$ virtualenv env
$ source env/bin/activate
$ sudo pip install -r requirements.txt
Provide values for:
- Dialogflow Google authentication file path, Google project id
- mySQL host, database, user, password
# rename the file so the program uses it
$ mv credentials_BLANK.json credentials.json
Run CreateTables.sql before PopulateQuestionTables.sql
populate_db.py:
$ cd scripts
$ python populate_db.py
Expected console output: task duration
Populated database in 0.25879979133605957 seconds
train_df_agent.py:
$ cd scripts # if not already in scripts dir
$ python train_df_agent.py
Expected console output: task duration
Populated Dialogflow agent in 9.261634111404419 seconds
- The user is using the ER diagram model in setup directory, and has populated the database in a fashion similar to the SQL scripts provided, with the question and leads_to tables prepopulated.

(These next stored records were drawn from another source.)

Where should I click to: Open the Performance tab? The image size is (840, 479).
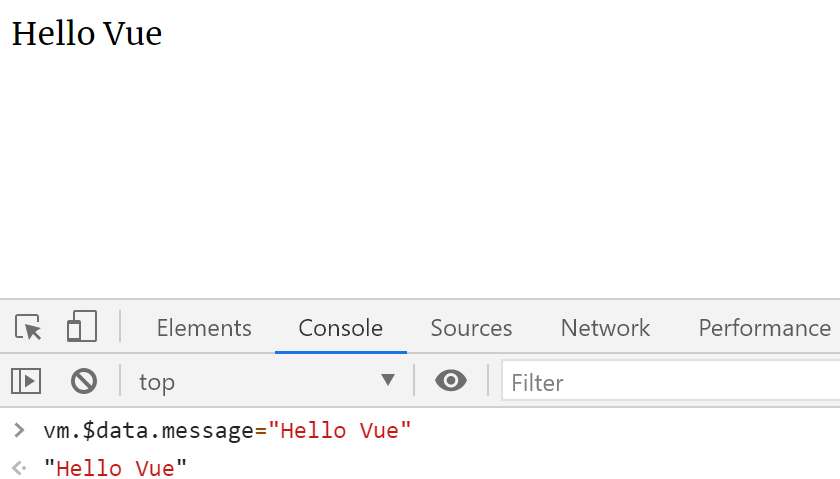point(764,328)
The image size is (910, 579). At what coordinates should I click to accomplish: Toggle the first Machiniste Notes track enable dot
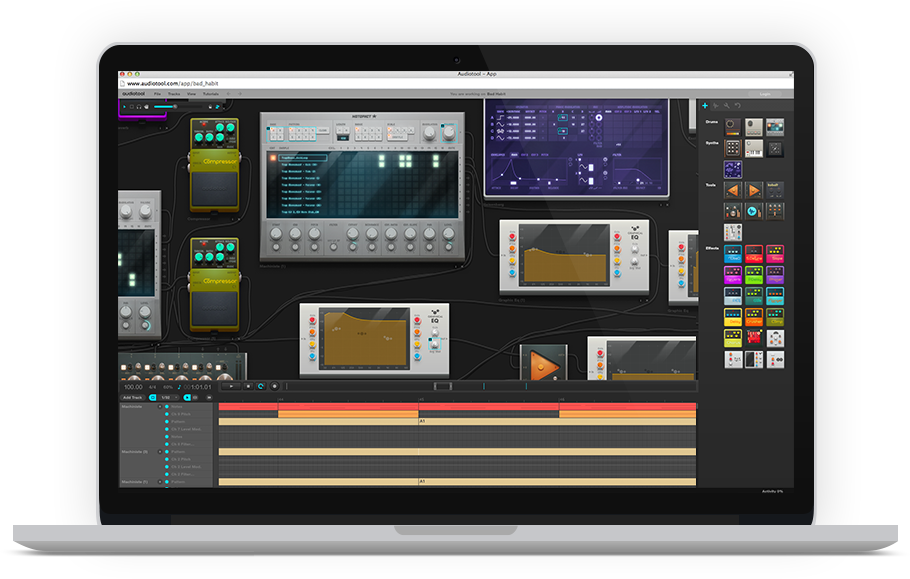tap(166, 407)
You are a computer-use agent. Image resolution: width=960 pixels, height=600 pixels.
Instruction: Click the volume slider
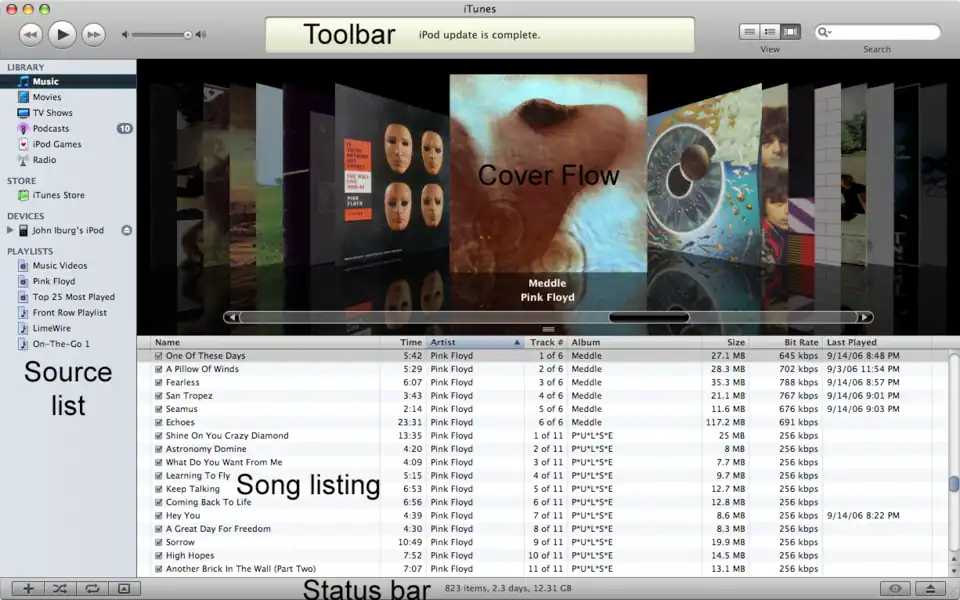[x=160, y=35]
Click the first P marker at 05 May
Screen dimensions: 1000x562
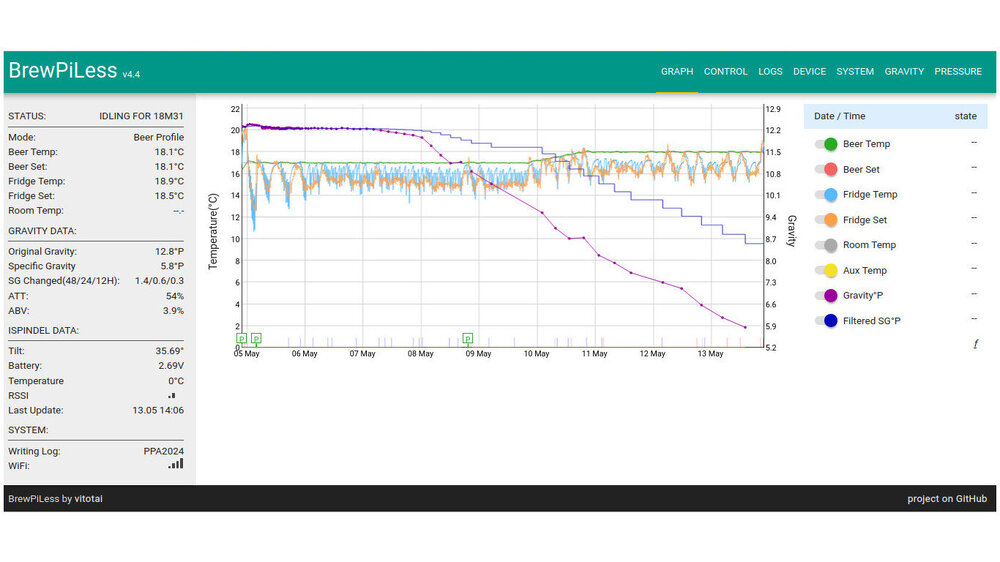(x=241, y=339)
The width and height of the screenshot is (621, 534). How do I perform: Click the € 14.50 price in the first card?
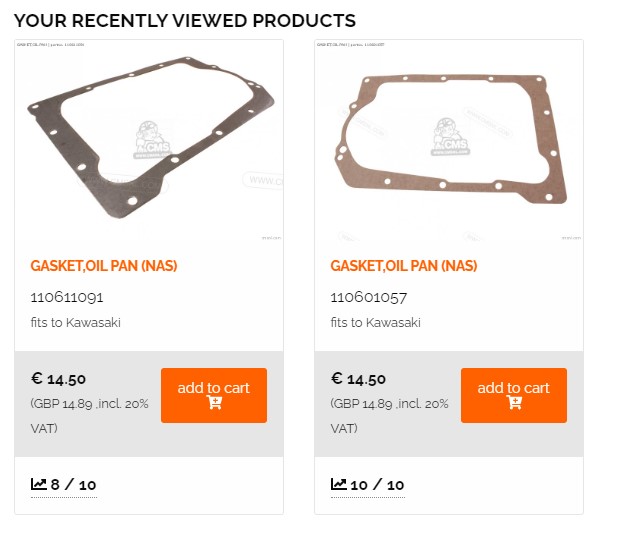click(x=58, y=379)
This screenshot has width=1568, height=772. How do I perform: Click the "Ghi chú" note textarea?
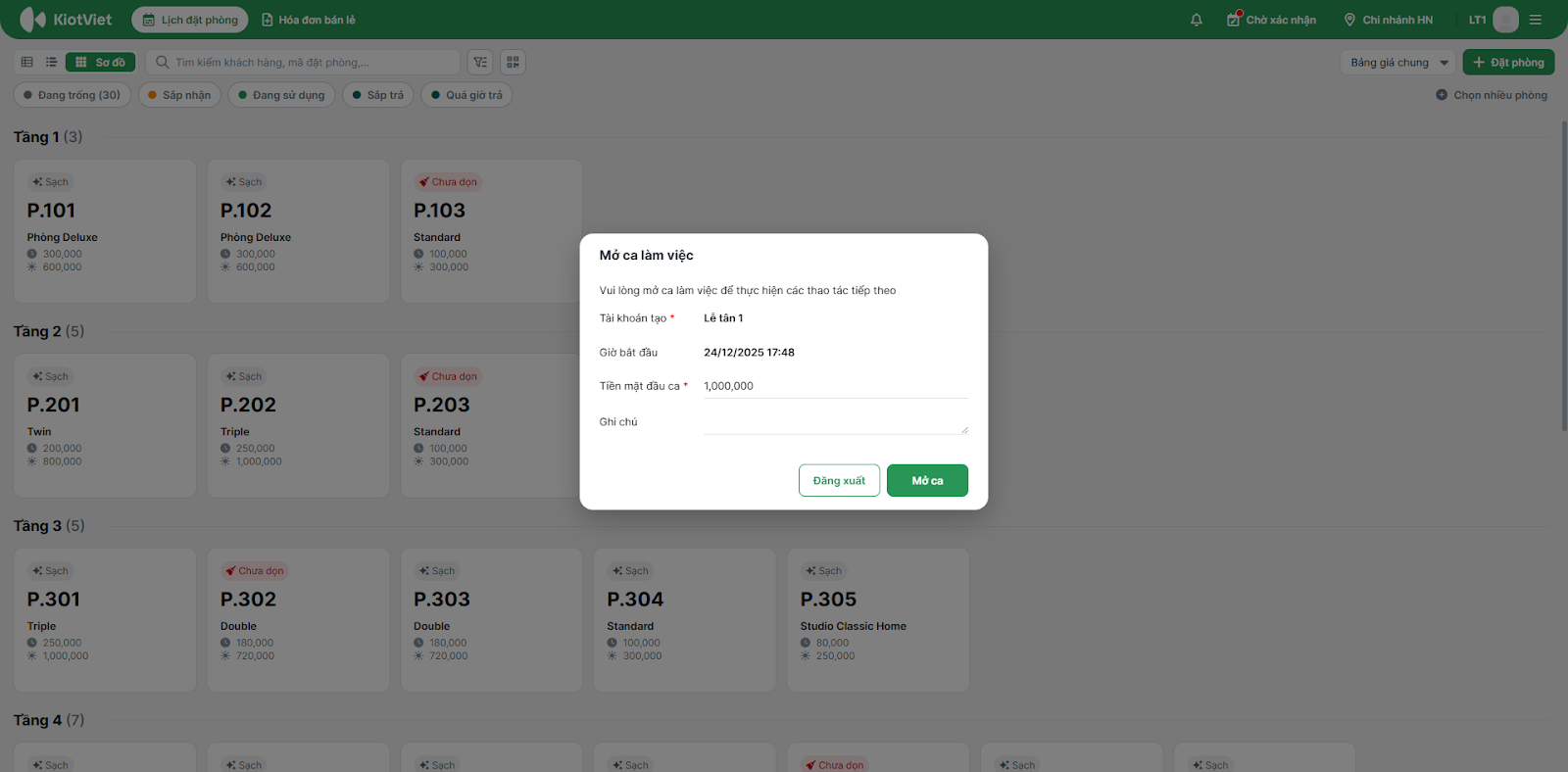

- The parameters for what to record in the ER diagram should be labeled as specific as possible, for example, "response" should become "YesOrNo", "count", etc to accurately assign training phrases
- That the user does not wish to add intent parameters with entity types other than @sys.number, @sys.duration, @sys.any
- Severity is on a scale from 1-10, thus this parameter's entity type is @sys.number
- The user's response will be one of the training phrases the agent was trained on (see DFintent after running populate_db.py)
populate_db.py: The program functions by reading the question and leads_to tables from the mySQL database, then using this data to populate the remaining tables. The script does this by categorizing node by type (root, internal, or terminal), so that setting certain variables such as the end conversation flag or default intent characteristics becomes easier for training the agent, corresponding to the existence/non-existence of a child or parent node. It detects nodes that must be duplicated (these have more than one parent). Taking these duplicates into account, intent IDs are relabeled to differentiate between duplicate nodes with the same child but different parents. Relationships in the leads_to table between questions are restructured based on the existence of duplicates to form the DFleads_to table.
train_df_agent.py: Reads data from database to create intents capturing the sequence and parameters in the decision tree.